**What you have to do:**
Convert the lines from the line with "The image size is (619, 408)." up to and including the line with "Looking at the screenshot, I should 97,80." into a two-column CSV headed text and answer, with one row for each text and its answer. Wrap each value in quotes as a single field, and replace any line breaks inside it with spaces.
++++ Task input ++++
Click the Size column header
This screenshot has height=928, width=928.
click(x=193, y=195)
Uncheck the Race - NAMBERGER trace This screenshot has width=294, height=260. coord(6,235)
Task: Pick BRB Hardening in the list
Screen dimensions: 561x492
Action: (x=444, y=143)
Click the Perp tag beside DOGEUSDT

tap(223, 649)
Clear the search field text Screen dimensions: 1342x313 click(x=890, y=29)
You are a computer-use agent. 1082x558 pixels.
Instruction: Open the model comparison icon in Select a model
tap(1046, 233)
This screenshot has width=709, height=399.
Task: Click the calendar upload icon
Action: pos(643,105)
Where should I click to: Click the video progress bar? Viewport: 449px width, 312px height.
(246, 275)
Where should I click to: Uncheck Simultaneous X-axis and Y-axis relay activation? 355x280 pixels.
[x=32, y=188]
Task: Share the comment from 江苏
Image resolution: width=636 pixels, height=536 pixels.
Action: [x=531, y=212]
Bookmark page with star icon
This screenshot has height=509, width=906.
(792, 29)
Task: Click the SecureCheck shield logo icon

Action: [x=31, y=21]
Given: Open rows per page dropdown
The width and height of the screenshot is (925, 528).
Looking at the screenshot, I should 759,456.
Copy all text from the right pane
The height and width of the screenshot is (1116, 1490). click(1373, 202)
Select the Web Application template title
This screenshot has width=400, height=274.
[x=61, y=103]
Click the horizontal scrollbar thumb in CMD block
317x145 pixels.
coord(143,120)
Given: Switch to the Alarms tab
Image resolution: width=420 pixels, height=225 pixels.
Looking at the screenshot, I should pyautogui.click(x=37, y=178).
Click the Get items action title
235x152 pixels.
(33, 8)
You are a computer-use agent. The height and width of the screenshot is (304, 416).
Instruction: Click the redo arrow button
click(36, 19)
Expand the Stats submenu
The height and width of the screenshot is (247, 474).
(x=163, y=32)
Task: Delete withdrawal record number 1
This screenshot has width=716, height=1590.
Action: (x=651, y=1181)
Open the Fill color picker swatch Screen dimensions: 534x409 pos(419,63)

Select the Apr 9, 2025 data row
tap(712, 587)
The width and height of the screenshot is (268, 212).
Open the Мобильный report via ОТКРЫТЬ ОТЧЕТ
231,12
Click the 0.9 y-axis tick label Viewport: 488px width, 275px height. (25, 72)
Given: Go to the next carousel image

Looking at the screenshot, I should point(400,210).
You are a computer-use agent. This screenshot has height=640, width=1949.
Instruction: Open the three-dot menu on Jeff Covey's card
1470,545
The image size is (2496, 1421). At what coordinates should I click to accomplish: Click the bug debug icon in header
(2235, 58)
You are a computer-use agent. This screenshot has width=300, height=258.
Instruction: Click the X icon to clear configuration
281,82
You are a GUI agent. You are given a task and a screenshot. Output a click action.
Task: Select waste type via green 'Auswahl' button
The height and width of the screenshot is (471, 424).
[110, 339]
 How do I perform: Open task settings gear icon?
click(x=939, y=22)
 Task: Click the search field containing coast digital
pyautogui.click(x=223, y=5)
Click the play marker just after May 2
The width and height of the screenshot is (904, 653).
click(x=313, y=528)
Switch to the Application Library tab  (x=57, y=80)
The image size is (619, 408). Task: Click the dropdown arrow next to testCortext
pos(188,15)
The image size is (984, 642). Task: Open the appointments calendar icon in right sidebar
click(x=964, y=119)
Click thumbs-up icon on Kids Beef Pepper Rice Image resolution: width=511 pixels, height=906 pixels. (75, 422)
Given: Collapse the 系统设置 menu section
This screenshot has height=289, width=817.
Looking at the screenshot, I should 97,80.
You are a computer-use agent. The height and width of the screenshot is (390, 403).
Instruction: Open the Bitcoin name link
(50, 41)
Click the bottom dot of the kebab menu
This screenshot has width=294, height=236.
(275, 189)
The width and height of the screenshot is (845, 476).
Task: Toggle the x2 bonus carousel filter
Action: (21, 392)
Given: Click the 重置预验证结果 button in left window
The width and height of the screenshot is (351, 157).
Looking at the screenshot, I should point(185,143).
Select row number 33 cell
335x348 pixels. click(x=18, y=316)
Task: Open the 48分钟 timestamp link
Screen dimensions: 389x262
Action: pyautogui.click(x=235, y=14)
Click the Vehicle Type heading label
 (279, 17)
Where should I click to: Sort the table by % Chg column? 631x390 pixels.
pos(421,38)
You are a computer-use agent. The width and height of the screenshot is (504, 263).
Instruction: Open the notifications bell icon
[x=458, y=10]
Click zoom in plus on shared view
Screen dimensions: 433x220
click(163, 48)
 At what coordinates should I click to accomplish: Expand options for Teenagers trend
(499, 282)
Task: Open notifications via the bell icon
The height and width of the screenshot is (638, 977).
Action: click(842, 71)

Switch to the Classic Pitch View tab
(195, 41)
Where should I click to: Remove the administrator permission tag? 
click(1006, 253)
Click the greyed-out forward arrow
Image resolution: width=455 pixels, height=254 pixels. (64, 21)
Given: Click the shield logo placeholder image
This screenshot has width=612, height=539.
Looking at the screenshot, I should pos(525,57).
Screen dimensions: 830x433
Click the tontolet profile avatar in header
++++
**Answer to the problem:**
text,answer
"The image size is (619, 408). Task: Click the dropdown arrow next to testCortext","pos(188,15)"
"The image size is (984, 642). Task: Open the appointments calendar icon in right sidebar","click(x=964, y=119)"
"Click thumbs-up icon on Kids Beef Pepper Rice Image resolution: width=511 pixels, height=906 pixels.","(75, 422)"
"Given: Collapse the 系统设置 menu section This screenshot has height=289, width=817.","Looking at the screenshot, I should 97,80."